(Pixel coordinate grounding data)
-- Opening Marker --
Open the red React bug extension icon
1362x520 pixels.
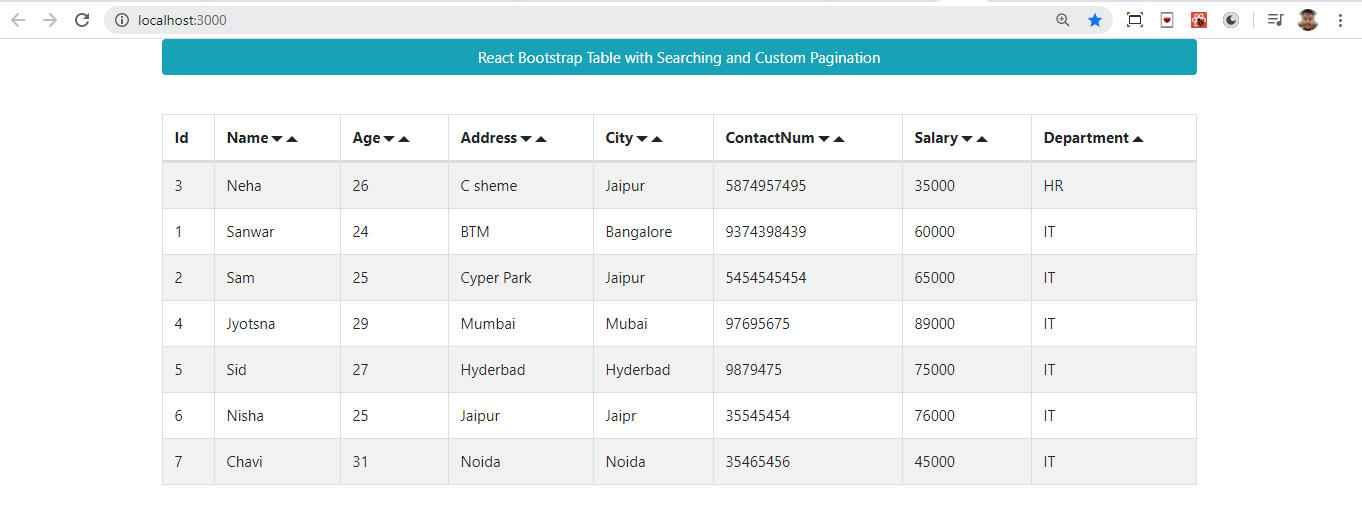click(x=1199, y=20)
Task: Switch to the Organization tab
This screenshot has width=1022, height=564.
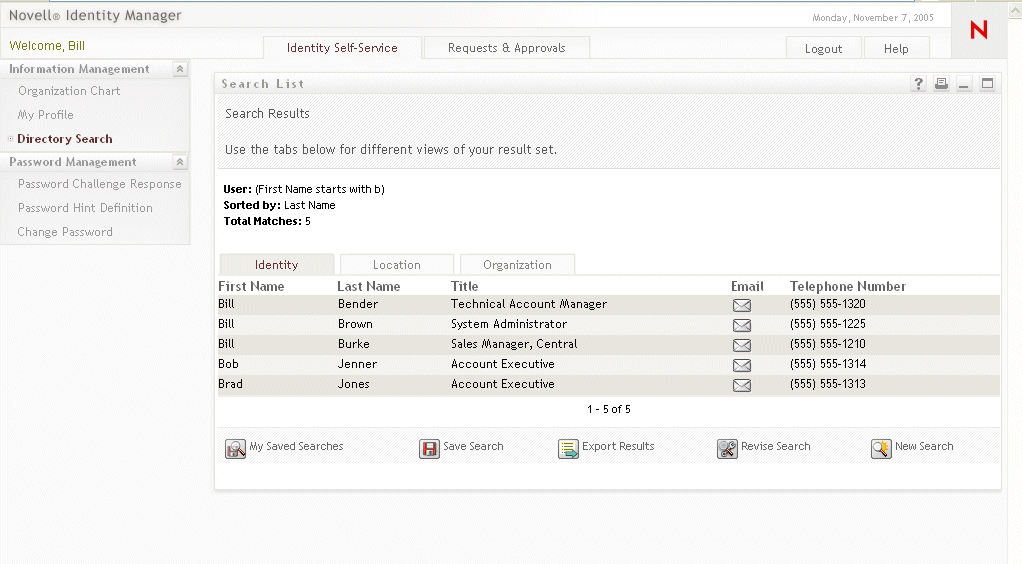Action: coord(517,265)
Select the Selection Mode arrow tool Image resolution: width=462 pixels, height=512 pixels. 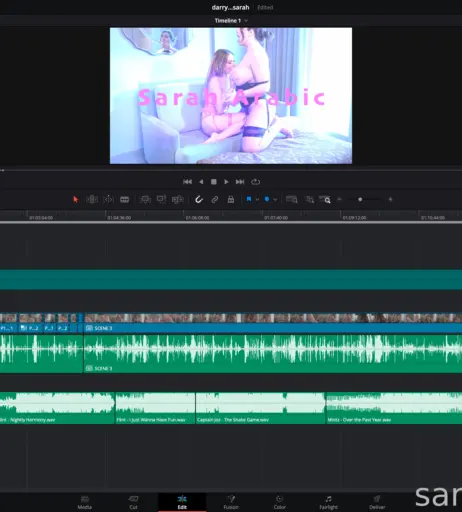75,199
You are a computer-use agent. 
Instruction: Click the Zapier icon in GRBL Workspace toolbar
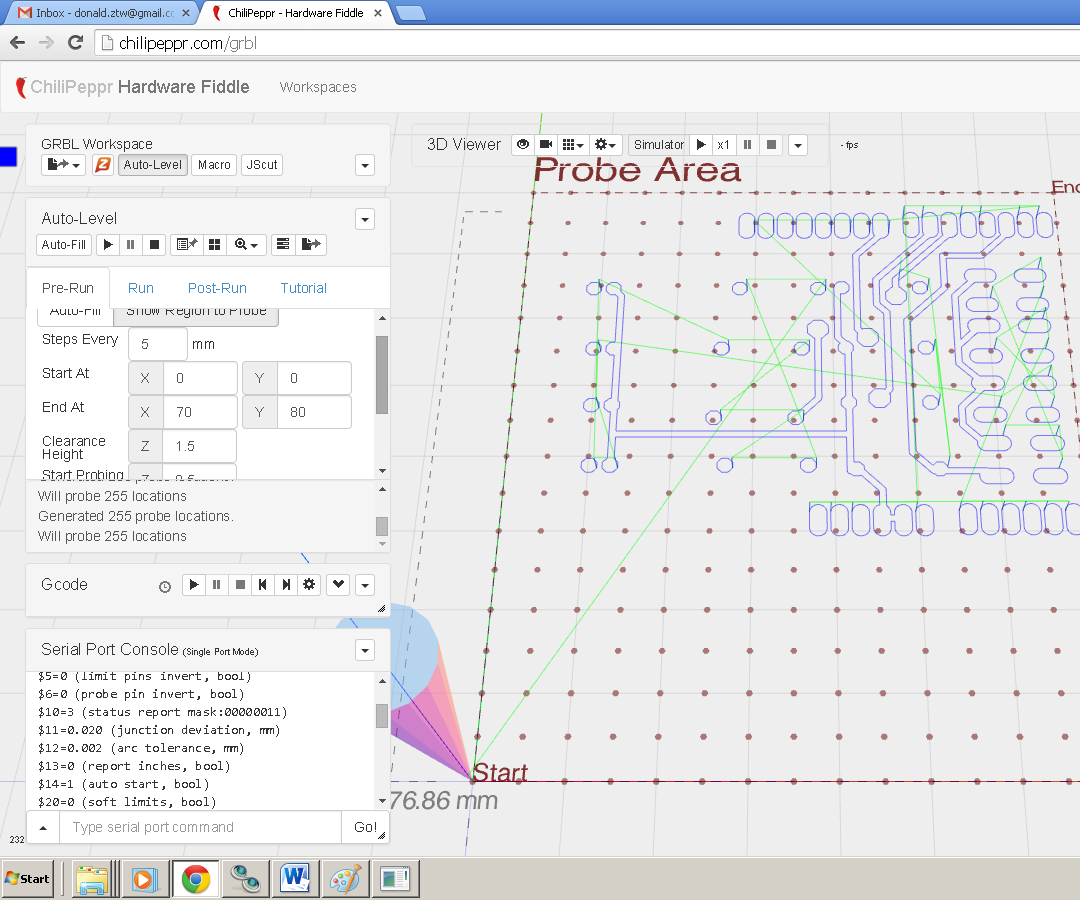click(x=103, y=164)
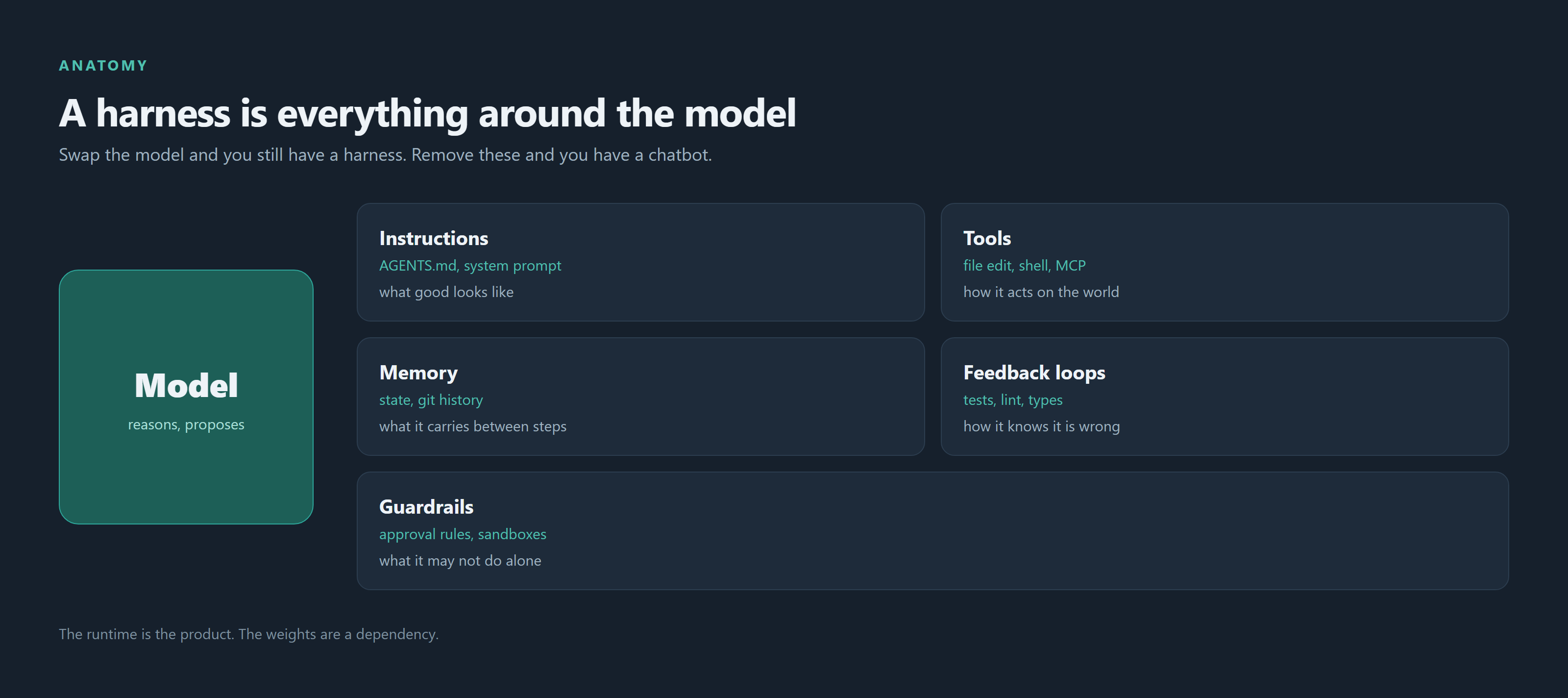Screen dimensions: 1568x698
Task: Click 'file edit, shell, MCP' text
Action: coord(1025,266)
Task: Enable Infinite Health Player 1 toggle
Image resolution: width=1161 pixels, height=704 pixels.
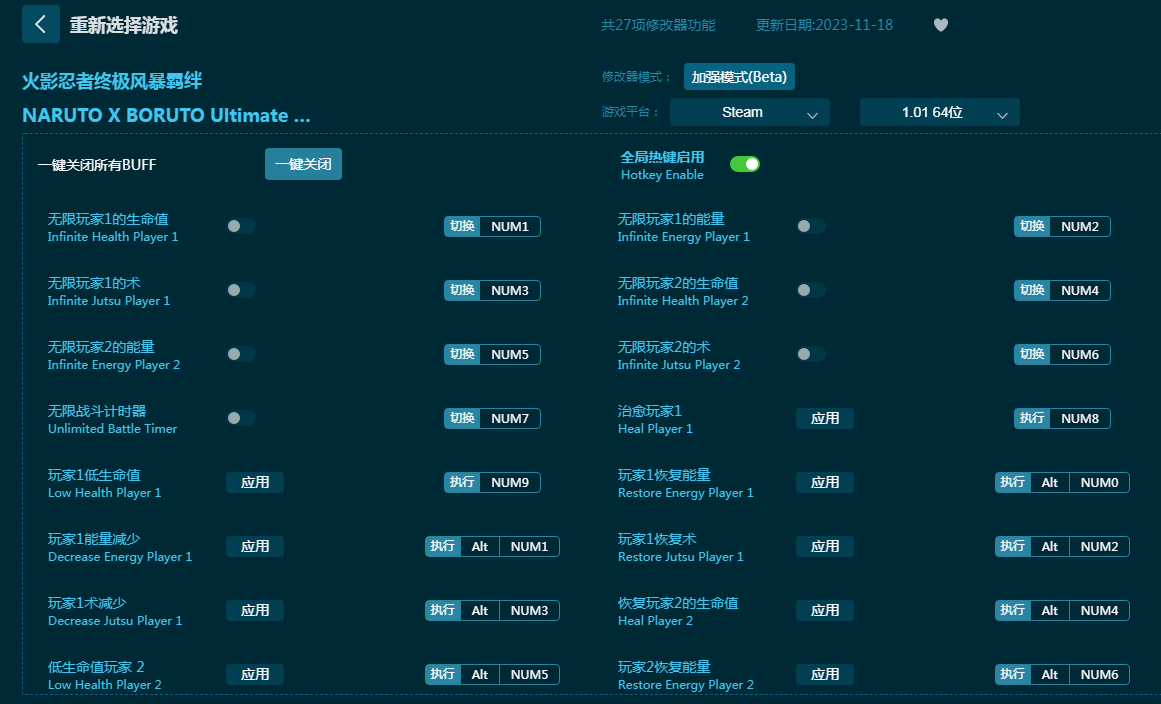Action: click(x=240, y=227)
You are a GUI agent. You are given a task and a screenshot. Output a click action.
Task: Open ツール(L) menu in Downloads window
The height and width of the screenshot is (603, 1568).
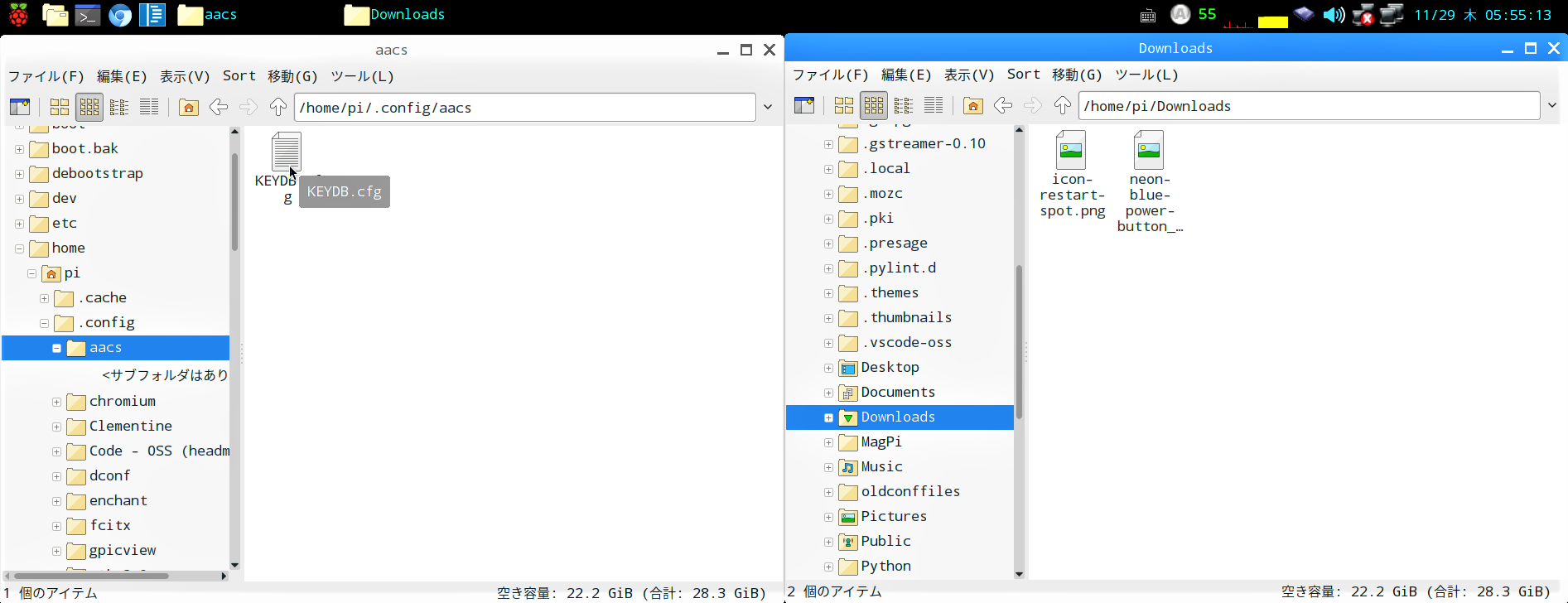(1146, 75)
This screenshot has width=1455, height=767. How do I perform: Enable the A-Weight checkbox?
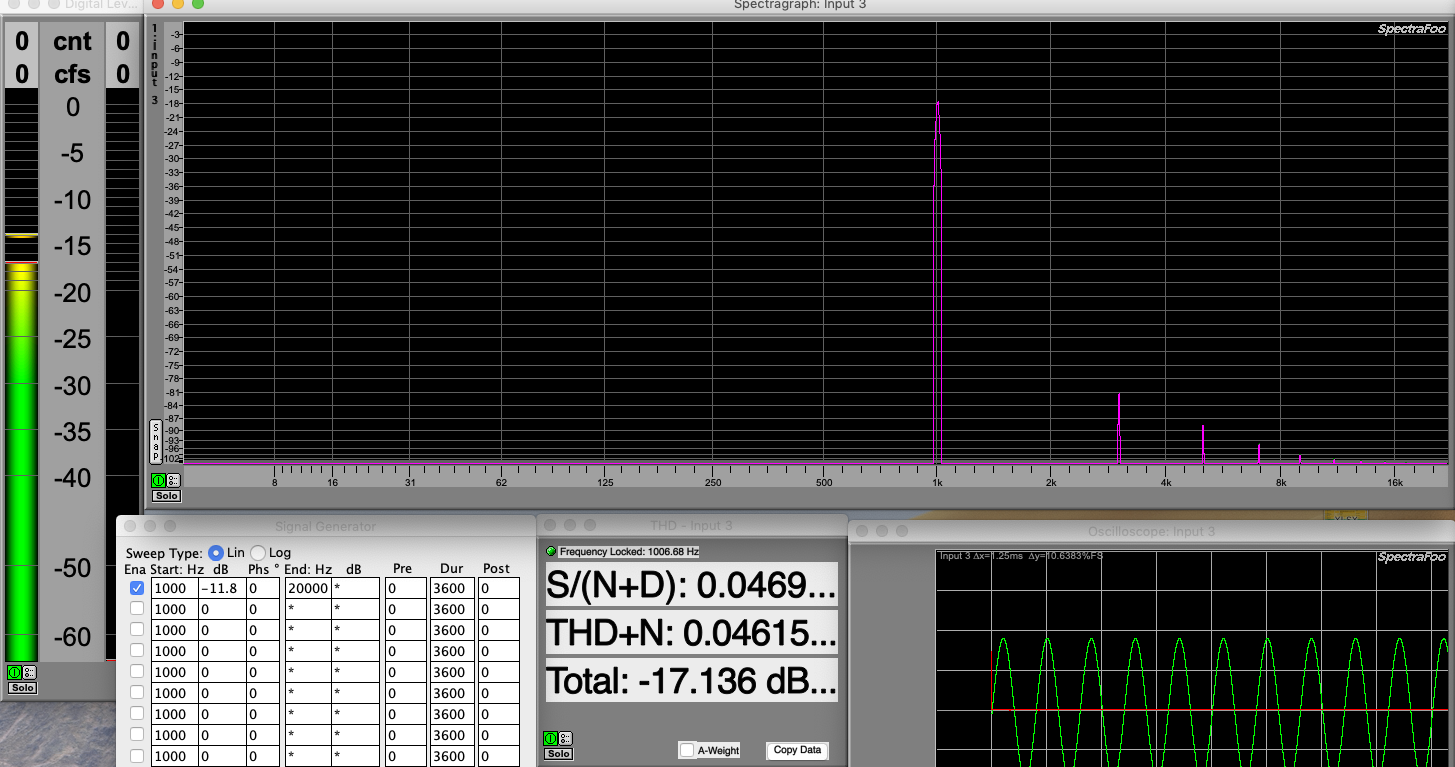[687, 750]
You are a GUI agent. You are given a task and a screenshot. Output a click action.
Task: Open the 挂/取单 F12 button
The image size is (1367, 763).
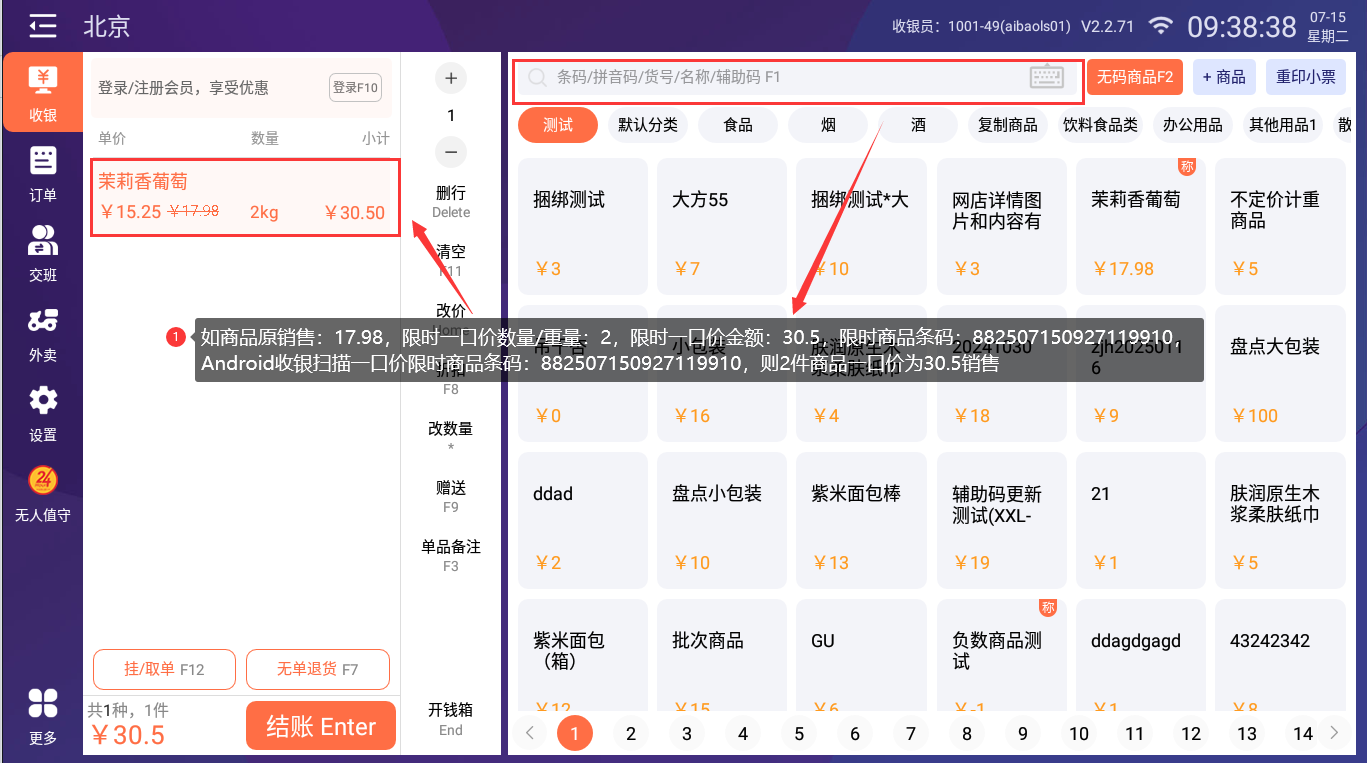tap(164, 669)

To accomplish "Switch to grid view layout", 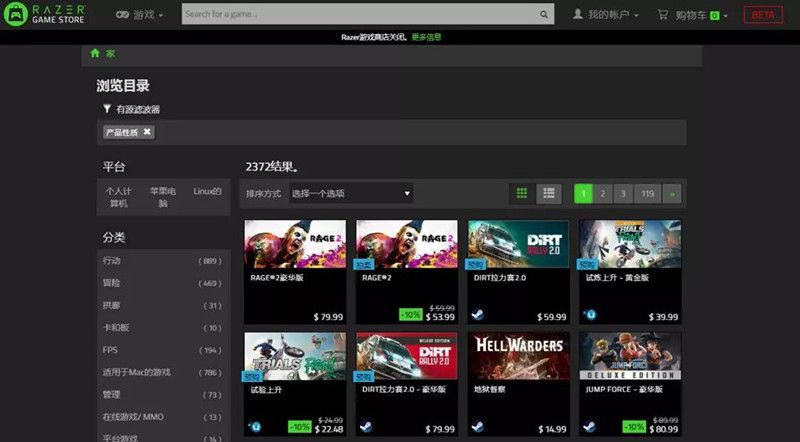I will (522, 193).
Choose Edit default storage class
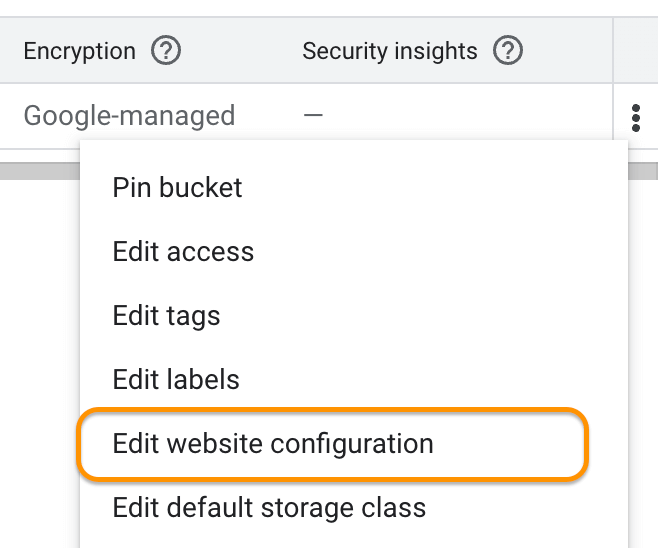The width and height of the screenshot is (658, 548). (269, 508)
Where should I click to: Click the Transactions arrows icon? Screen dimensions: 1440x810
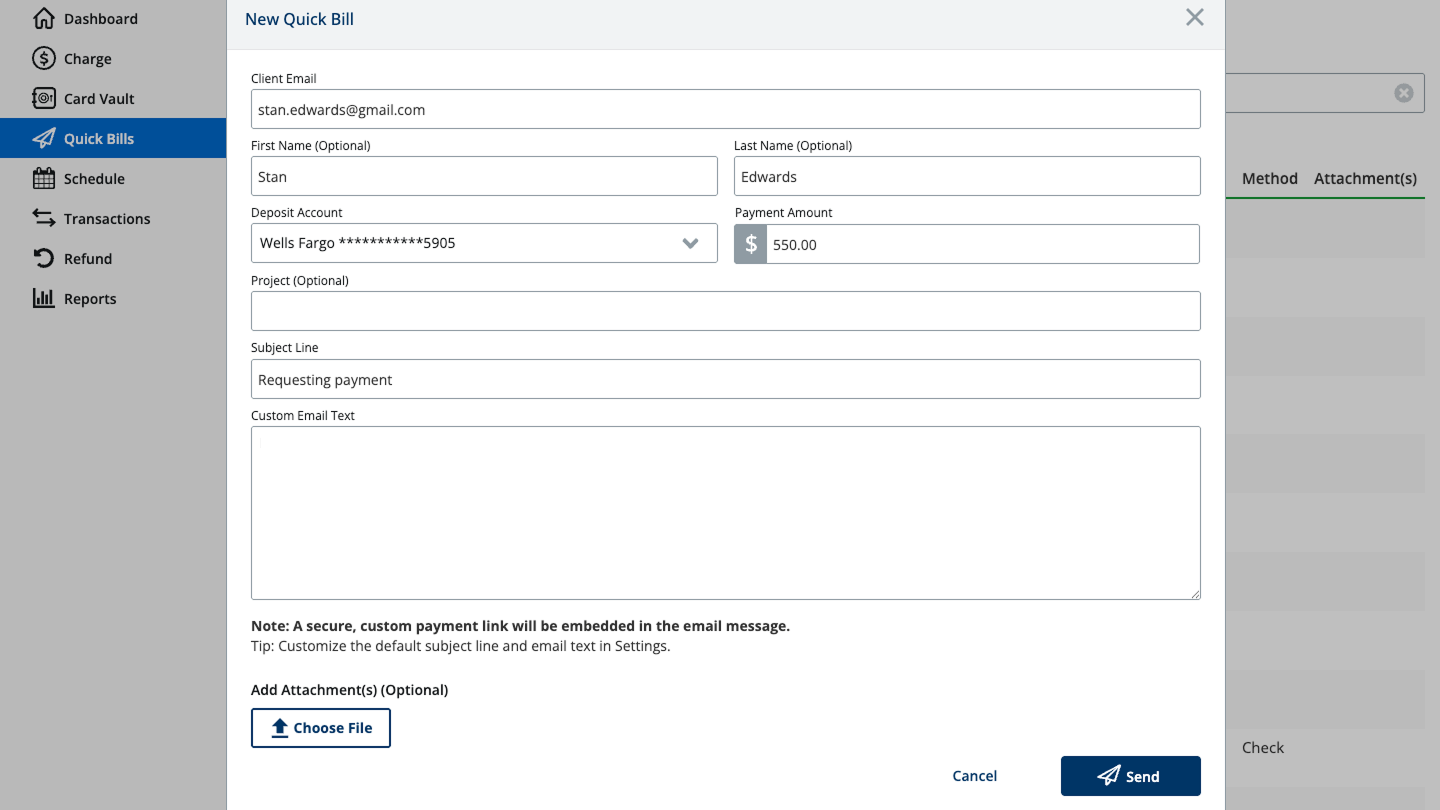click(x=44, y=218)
-- Closing Marker --
Work item: Leaving out the pictures, please output the lines in the entries above from the one with "Instruction: Click the" through the one with "Task: Open the 挂/取单 F12 button", exactly as they are.

Response to this exercise:
Instruction: Click the Zapier icon in GRBL Workspace toolbar
click(x=103, y=164)
Screen dimensions: 1568x698
Task: Click 'file edit, shell, MCP' text
Action: coord(1025,266)
Task: Enable Infinite Health Player 1 toggle
Image resolution: width=1161 pixels, height=704 pixels.
Action: click(x=240, y=227)
You are a GUI agent. You are given a task and a screenshot. Output a click action.
Task: Open ツール(L) menu in Downloads window
The height and width of the screenshot is (603, 1568).
(1146, 75)
This screenshot has width=1455, height=767. How do I perform: Enable the A-Weight checkbox?
[687, 750]
You are a GUI agent. You are given a task and a screenshot. Output a click action.
Task: Open the 挂/取单 F12 button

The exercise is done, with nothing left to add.